By studying the behavior of the enzyme in nerve cells and in cell-free systems, the team found that the S18Y version of UCH-L1 had a reduced ability to link ubiquitin molecules together. To make an in vitro model of how the polymorphic variant might influence Parkinson's susceptibility, the team compared mixtures of UCH-L1 variants that would mimic possible human genotypes: all S18Y, half S18Y and half wild type, and all wild type. The ubiquitin-cleaving activity was constant, but the ability to create strings of ubiquitin increased with the proportion of wild type, tracking the increase in Parkinson's risk. "We believe that the polymorphism may be silent throughout life," but would appear under certain conditions like old age, Lansbury said.

At the same time, both the wild type form of the protein and the form with the disease-causing point mutation tend to stick together in pairs, but S18Y did not. The team believes that molecular pairing is the mechanism that allows UCH-L1 to form ubiquitin strings, essentially functioning as a switch from one activity to the other. What triggers this dimerization is still a mystery. Lansbury suspects that factors currently thought to cause protein aggregation in neurodegenerative disease might also have an effect here.

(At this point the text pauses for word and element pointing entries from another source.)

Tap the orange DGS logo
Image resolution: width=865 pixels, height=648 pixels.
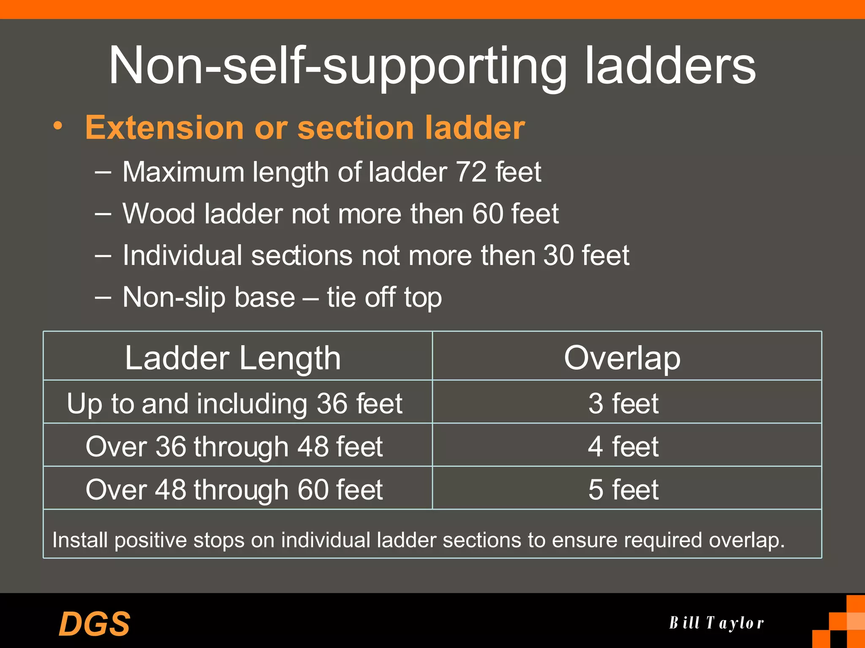pyautogui.click(x=95, y=624)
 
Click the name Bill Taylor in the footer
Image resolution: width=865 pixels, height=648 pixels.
pyautogui.click(x=717, y=623)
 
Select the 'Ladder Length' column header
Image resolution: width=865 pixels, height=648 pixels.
pyautogui.click(x=233, y=358)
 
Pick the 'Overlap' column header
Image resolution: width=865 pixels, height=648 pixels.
pyautogui.click(x=622, y=358)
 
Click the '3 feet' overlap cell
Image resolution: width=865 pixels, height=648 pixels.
pyautogui.click(x=623, y=403)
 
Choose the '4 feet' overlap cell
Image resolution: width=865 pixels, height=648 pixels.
pyautogui.click(x=623, y=446)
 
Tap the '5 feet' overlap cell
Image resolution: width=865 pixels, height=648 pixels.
pyautogui.click(x=623, y=489)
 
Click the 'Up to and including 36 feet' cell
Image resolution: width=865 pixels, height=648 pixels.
pyautogui.click(x=234, y=404)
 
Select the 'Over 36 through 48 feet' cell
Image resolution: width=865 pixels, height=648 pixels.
pyautogui.click(x=234, y=446)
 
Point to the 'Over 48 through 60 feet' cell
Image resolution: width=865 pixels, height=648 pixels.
pyautogui.click(x=234, y=489)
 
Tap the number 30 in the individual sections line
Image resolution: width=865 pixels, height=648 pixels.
pyautogui.click(x=558, y=256)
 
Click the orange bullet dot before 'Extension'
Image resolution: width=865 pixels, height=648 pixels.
pyautogui.click(x=58, y=125)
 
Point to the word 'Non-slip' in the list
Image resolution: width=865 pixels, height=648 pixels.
pyautogui.click(x=174, y=297)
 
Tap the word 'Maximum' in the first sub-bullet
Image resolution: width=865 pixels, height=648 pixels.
pyautogui.click(x=183, y=172)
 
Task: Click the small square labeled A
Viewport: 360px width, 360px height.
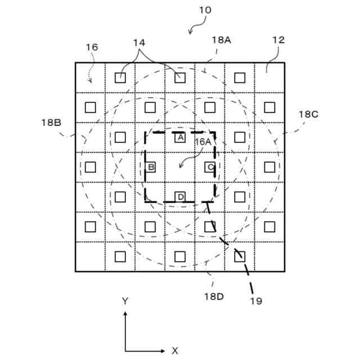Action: click(x=180, y=137)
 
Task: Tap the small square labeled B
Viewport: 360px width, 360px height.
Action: click(x=150, y=167)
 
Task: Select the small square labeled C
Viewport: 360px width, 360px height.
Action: click(x=210, y=167)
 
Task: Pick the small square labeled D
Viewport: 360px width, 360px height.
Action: click(x=180, y=197)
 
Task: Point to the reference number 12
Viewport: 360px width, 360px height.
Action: click(x=278, y=40)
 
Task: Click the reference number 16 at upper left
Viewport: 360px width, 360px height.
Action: click(x=92, y=47)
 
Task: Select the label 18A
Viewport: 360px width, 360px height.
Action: click(x=221, y=40)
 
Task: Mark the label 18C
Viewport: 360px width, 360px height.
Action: click(x=308, y=114)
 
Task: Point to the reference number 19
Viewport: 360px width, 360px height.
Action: click(x=256, y=301)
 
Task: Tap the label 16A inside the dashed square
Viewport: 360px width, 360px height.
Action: click(x=203, y=143)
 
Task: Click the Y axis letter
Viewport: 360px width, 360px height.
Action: click(x=125, y=302)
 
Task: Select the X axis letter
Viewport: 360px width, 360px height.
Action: click(x=175, y=350)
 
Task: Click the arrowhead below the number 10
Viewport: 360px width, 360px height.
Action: click(x=190, y=32)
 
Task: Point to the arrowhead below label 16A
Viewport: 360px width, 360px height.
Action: click(x=179, y=166)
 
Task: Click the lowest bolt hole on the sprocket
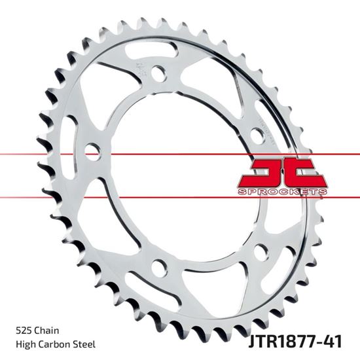pyautogui.click(x=158, y=267)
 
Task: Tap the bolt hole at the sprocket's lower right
pyautogui.click(x=261, y=251)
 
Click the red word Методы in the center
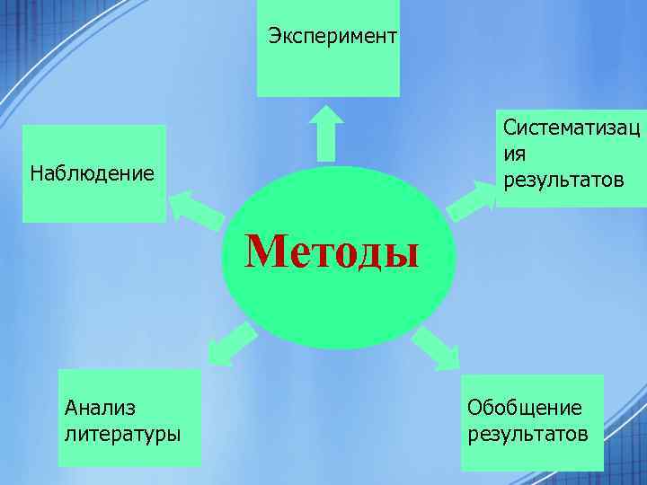click(x=333, y=251)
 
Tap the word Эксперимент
click(x=332, y=37)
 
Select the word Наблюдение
click(x=92, y=172)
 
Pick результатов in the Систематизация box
click(x=563, y=181)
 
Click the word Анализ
click(x=100, y=408)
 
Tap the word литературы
click(x=122, y=434)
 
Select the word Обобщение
click(x=524, y=408)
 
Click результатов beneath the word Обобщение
click(x=527, y=434)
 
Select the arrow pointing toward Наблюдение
click(x=196, y=208)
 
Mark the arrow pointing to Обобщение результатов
click(x=436, y=348)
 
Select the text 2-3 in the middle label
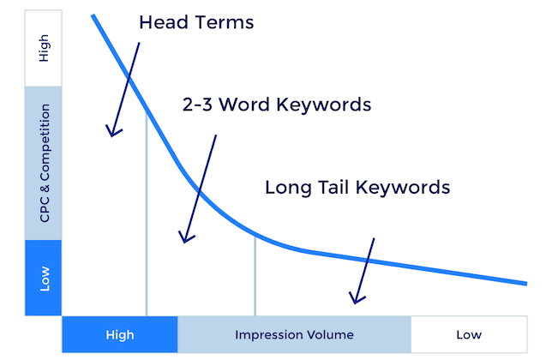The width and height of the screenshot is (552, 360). click(x=197, y=105)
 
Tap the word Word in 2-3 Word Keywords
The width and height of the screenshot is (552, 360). click(x=244, y=105)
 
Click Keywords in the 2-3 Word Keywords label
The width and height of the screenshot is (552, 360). click(x=324, y=105)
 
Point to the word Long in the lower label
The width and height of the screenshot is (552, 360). click(x=288, y=188)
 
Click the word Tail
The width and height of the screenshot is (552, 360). click(x=333, y=187)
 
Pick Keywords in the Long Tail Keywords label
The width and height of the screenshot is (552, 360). click(x=403, y=187)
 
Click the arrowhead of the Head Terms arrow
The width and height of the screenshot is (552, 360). click(x=112, y=132)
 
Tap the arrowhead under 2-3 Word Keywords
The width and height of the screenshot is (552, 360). click(x=184, y=238)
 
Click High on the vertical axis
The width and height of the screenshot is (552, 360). click(x=44, y=48)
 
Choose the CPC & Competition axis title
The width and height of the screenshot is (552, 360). click(x=45, y=163)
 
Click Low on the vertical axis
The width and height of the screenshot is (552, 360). click(x=45, y=279)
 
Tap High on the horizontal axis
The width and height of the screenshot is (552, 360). click(x=120, y=334)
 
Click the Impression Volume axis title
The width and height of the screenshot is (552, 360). click(x=294, y=334)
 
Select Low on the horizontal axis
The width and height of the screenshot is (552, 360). click(x=469, y=334)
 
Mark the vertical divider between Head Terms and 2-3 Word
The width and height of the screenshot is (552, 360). click(x=147, y=213)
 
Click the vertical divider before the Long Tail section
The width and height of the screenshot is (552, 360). click(x=255, y=276)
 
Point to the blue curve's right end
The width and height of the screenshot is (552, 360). click(x=526, y=284)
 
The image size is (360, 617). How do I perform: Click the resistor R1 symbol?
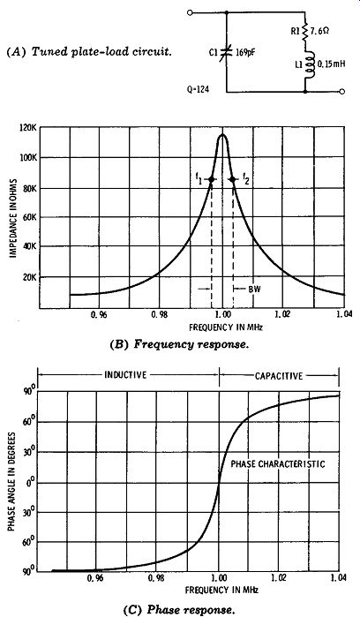(x=305, y=32)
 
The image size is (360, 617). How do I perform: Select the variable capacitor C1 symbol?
(x=226, y=51)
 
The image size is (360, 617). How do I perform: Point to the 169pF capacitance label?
(x=244, y=52)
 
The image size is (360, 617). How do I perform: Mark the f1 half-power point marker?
(x=211, y=179)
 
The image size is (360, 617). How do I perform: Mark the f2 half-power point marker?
(x=233, y=179)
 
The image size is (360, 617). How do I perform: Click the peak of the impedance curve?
(x=222, y=134)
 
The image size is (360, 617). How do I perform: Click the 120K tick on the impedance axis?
(x=27, y=129)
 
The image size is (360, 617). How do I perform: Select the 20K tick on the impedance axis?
(x=30, y=277)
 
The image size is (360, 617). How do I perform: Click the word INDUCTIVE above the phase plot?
(x=125, y=374)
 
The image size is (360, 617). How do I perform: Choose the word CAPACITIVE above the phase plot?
(x=279, y=376)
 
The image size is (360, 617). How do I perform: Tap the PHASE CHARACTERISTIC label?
(x=278, y=464)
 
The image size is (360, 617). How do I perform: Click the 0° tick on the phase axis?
(x=30, y=483)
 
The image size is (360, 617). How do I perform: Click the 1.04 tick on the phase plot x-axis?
(x=338, y=578)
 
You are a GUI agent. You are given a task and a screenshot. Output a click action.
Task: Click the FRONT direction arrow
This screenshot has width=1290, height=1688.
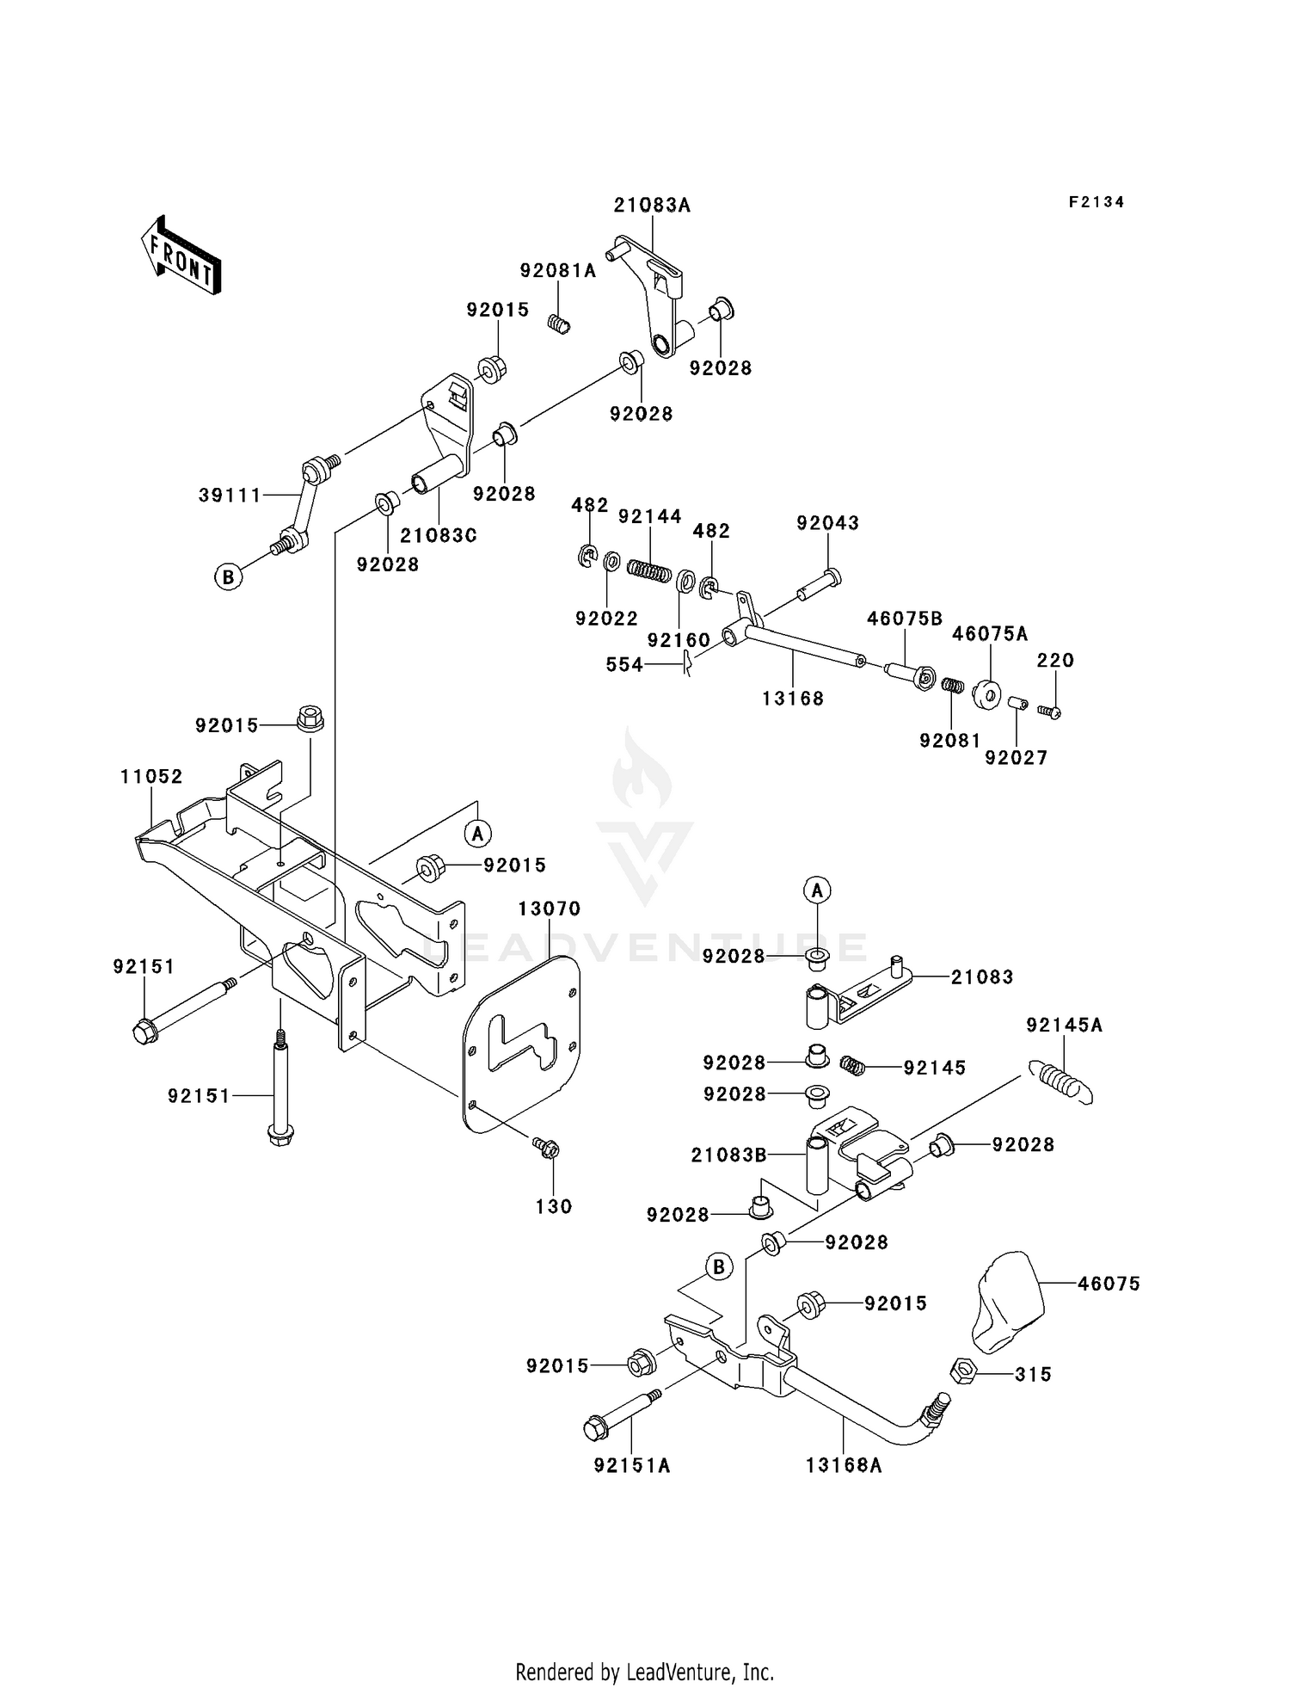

Ole Isacson, HMS professor of neurology at McLean Hospital, said that the study fits in with a growing recognition that the disturbances in the proteasome pathway contribute to protein aggregation in Parkinson's. "I think it fits with our data," he said, adding that even in cases of Parkinson's in which heredity does not come into play "we find that the proteasome is very compromised."

The behavior of the protein in vitro does not yet prove its in vivo role. "What we'd like to do is essentially knock out one of the activities," Lansbury said. The group is taking advantage of the drug discovery laboratory at the Harvard Center for Neurodegeneration and Repair and is beginning screens for small molecules that could disrupt one of the enzyme's functions while leaving the other intact. The case of this duplicitous enzyme illustrates the advantage of this more refined approach: a more traditional method--knocking out the gene in an animal model--would not allow study of both functions separately.